# info on Mallorca



## benanddeb (Nov 4, 2007)

HI. We are new to MHF and have recently bought a Fiat Ducato Camelot which we plan to take to Mallorca in April for about 4 months. But a friend who lives there says she thinks they are not allowed on the island. We'd really appreciate any info anyone has on this.


----------



## Suenliam (Mar 22, 2006)

Hi Benanddeb - perhaps the best thing would be to ask your friend to check with the authorities there. You would at least then have the definitive answer. Otherwise how about seeing if you can get ferries to take you. Hope I'm not being niaive, but I would have thought that if they will transport you, then at least you would be entitled to stay, albeit not necessarily for the full 4 months. 

It may be the 4 months that are the issue, rather than the principle itself. 

Sue


----------



## chapter (May 1, 2005)

good news yes you can bad news there are only 2 sites


----------



## benanddeb (Nov 4, 2007)

Thanks to Sua and Chapter each for your replies. Sory if this is not the right way to do it we are just finding how to use the site. 

Yes the ferry companies did quote prices and so we were surprised to get the warning from our friend. She is checking this out but often finds it difficult to get any sense out of the Spanish authorities. 

Chapter, do you have links to any more info on the 2 sites? We saw what looked like one near Alcudia when over there last summer.
Thanks again


----------



## chapter (May 1, 2005)

yhis was all i have http://alcudia.costasur.com/en/camping.html
chapter


----------

§ WHAT THE EXERCISE ASKS: Copy the Mallorca thread from "Hi Benanddeb - perhaps" to "the principle itself.", substituting "ferry operators" for "ferries".

§ DATA LINES:
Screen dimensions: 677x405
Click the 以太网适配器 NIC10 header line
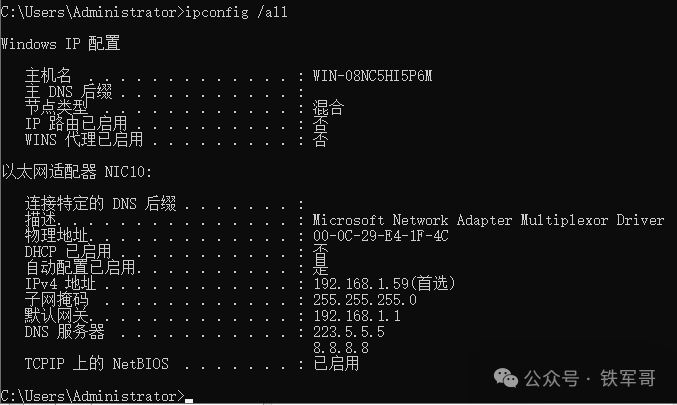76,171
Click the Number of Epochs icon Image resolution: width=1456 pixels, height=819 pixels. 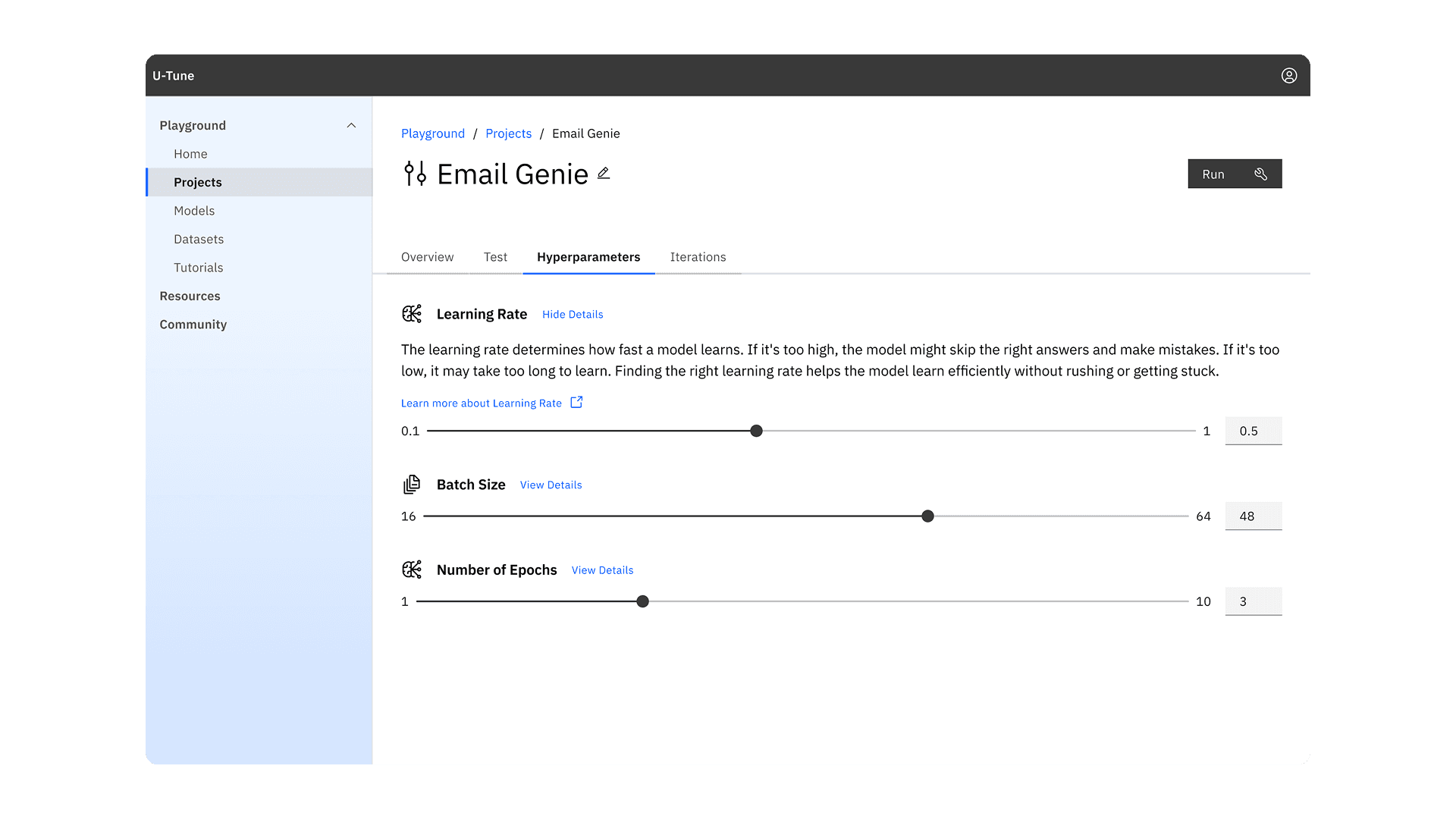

§ OUTPUT:
Hi Benanddeb - perhaps the best thing would be to ask your friend to check with the authorities there. You would at least then have the definitive answer. Otherwise how about seeing if you can get ferry operators to take you. Hope I'm not being niaive, but I would have thought that if they will transport you, then at least you would be entitled to stay, albeit not necessarily for the full 4 months. 

It may be the 4 months that are the issue, rather than the principle itself.